◆ Selected extract:
— Begin —

The Ensign Group saw the highest adjusted earnings per share in its history in the fourth quarter of 2017, and assisted living and independent living had much to do with it, Ensign President, CEO and Director Christopher Christensen told analysts and others participating in a Friday earnings call.

Earnings per share, at $0.40, represented a 33.3% increase over the prior-year quarter.

“Bridgestone Healthcare, our assisted and independent living company, has been a critical part of our success in the quarter,” he said. “Over the past three years, Bridgestone has grown from 24 operations to 75 as of today.”

Ensign's assisted and independent living business, together with its home health and hospice business and other new healthcare ventures within its portfolio, “are quickly approaching the size Ensign was when it completed its initial public offering in 2017,” Christensen said. The company has added 145 operations and acquired 64 real estate assets since 2014, when all but one of its real estate assets were spun off to CareTrust REIT, he added.

Total assisted living and independent living services segment revenue increased 13.7% to $35.8 million, and segment income was up 66.3% to $4.3 million, both over the prior-year quarter, Christensen said. Bridgestone Living offers the services at 51 stand-alone communities and 21 campuses in 12 states.

Total home health and hospice services segment revenue increased 27.5% to $39.7 million, and segment income was up 27.7% to $5.8 million, both over the prior-year quarter. The services are offered through Ensign portfolio company Cornerstone Healthcare.

— End —

◆ Goals:
• a. Rewrite the article on Ensign's fourth-quarter results, everything from "Ensign's assisted and" down to "REIT, he added.", with "real estate assets" replaced by "properties".
• b. Translate this sentence from the article on Ensign's fourth-quarter results into Spanish: "Earnings per share, at $0.40, represented a 33.3% increase over the prior-year quarter."
• c. Give what follows the last sentence of the article on Ensign's fourth-quarter results.

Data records
— Begin —

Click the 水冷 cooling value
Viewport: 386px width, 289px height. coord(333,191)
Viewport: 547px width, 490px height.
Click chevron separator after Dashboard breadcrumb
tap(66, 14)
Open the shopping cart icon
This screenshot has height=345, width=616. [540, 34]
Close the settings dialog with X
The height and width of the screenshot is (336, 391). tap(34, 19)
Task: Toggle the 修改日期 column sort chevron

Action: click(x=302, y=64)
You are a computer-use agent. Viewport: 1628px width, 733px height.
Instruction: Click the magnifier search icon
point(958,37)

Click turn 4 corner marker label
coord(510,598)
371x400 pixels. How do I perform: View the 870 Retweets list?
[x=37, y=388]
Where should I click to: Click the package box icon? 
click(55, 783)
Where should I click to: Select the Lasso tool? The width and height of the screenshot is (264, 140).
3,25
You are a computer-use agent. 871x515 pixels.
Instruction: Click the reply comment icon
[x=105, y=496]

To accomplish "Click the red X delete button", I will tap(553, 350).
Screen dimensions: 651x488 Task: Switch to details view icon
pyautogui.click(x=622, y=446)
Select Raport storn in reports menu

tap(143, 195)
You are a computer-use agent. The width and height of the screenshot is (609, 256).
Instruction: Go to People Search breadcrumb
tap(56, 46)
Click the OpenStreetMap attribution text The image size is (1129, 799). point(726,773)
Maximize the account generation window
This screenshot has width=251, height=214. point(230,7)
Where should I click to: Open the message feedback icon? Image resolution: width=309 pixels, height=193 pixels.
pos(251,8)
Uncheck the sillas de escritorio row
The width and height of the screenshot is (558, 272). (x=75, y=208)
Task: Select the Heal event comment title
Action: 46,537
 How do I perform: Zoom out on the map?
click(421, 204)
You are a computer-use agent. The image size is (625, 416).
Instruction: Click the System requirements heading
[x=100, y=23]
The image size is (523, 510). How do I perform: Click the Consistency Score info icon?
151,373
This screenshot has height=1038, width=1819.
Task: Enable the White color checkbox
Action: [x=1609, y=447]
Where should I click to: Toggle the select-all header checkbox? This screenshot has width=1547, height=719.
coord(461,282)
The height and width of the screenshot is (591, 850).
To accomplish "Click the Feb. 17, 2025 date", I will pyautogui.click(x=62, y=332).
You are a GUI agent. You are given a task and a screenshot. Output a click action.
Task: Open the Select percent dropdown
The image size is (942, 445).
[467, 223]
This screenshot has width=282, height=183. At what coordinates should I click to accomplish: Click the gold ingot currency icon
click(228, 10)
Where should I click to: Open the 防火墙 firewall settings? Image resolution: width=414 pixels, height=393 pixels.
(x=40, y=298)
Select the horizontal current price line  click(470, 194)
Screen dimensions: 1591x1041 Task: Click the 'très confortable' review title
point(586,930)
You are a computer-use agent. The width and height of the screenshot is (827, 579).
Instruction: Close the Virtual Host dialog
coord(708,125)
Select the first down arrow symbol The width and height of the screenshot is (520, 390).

— End —

◆ Results of the exercise:
• a.
Ensign's assisted and independent living business, together with its home health and hospice business and other new healthcare ventures within its portfolio, “are quickly approaching the size Ensign was when it completed its initial public offering in 2017,” Christensen said. The company has added 145 operations and acquired 64 properties since 2014, when all but one of its properties were spun off to CareTrust REIT, he added.

• b. Las ganancias por acción, de 0,40 dólares, representaron un aumento del 33,3 % con respecto al mismo trimestre del año anterior.

• c.
Total transitional and skilled services segment income was $39.9 million for the quarter, an increase of 40.2% over the prior-year quarter and an increase of 8.3% sequentially over the third quarter.

“We expect to see each of these segments grow by acquiring underperforming operations and driving organic growth,” Christensen said. The growth should come in smaller deals, he added.

Among the acquisitions made in and after the fourth quarter, according to Executive Vice President and Secretary Chad Keetch, was the Feb. 1 purchase of the real estate and operations of Cedar Hills Senior Living, a 37-unit assisted living community in Cedar Hill, TX, and Deer Creek Senior Living, a 37-unit assisted living community in DeSoto, TX.

The overall Ensign portfolio now stretches across 15 states and includes 181 skilled nursing operations, 21 of which also include assisted living operations; 51 assisted and independent living operations; 22 hospice agencies; 20 home health agencies; and four home care businesses, Keetch said.

Keetch said Ensign has added more disclosures related to its different business segments, “hoping to kind of shine more of a light on those businesses.”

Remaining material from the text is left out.